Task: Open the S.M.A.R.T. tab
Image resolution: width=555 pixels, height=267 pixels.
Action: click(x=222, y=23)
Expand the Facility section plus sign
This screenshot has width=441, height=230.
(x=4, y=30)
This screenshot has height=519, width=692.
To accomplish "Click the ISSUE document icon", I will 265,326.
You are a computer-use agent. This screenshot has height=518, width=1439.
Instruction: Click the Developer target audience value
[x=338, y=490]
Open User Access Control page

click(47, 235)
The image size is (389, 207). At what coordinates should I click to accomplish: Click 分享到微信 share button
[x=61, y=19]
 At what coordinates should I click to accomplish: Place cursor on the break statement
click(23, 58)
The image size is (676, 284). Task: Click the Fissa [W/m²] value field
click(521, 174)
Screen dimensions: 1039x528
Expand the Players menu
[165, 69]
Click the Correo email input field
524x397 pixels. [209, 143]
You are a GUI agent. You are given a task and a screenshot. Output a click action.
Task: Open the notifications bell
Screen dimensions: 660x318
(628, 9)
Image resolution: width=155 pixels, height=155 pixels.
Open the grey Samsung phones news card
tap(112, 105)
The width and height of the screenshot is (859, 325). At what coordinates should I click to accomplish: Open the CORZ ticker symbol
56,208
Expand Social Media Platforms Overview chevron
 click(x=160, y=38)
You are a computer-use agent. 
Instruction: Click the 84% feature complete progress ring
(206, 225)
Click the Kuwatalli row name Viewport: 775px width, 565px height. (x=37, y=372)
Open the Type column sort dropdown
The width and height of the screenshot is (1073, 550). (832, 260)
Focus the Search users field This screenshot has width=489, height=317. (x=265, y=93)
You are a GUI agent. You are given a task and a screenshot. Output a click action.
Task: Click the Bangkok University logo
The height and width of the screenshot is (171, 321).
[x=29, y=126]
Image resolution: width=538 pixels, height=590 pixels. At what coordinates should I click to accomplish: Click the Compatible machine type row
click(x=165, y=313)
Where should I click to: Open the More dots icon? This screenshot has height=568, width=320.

******************************

TO DO >> From the data above, output every line exactly.

ANSWER SPACE >>
Task: Open the S.M.A.R.T. tab
Image resolution: width=555 pixels, height=267 pixels.
Action: click(x=222, y=23)
Expand the Facility section plus sign
This screenshot has width=441, height=230.
(x=4, y=30)
This screenshot has height=519, width=692.
To accomplish "Click the ISSUE document icon", I will 265,326.
You are a computer-use agent. This screenshot has height=518, width=1439.
Instruction: Click the Developer target audience value
[x=338, y=490]
Open User Access Control page

click(47, 235)
The image size is (389, 207). At what coordinates should I click to accomplish: Click 分享到微信 share button
[x=61, y=19]
 At what coordinates should I click to accomplish: Place cursor on the break statement
click(23, 58)
The image size is (676, 284). Task: Click the Fissa [W/m²] value field
click(521, 174)
Screen dimensions: 1039x528
Expand the Players menu
[165, 69]
Click the Correo email input field
524x397 pixels. [209, 143]
You are a GUI agent. You are given a task and a screenshot. Output a click action.
Task: Open the notifications bell
Screen dimensions: 660x318
(628, 9)
Image resolution: width=155 pixels, height=155 pixels.
Open the grey Samsung phones news card
tap(112, 105)
The width and height of the screenshot is (859, 325). At what coordinates should I click to accomplish: Open the CORZ ticker symbol
56,208
Expand Social Media Platforms Overview chevron
 click(x=160, y=38)
You are a computer-use agent. 
Instruction: Click the 84% feature complete progress ring
(206, 225)
Click the Kuwatalli row name Viewport: 775px width, 565px height. (x=37, y=372)
Open the Type column sort dropdown
The width and height of the screenshot is (1073, 550). (832, 260)
Focus the Search users field This screenshot has width=489, height=317. (x=265, y=93)
You are a GUI agent. You are given a task and a screenshot. Output a click action.
Task: Click the Bangkok University logo
The height and width of the screenshot is (171, 321).
[x=29, y=126]
Image resolution: width=538 pixels, height=590 pixels. At what coordinates should I click to accomplish: Click the Compatible machine type row
click(x=165, y=313)
Where should I click to: Open the More dots icon? This screenshot has height=568, width=320.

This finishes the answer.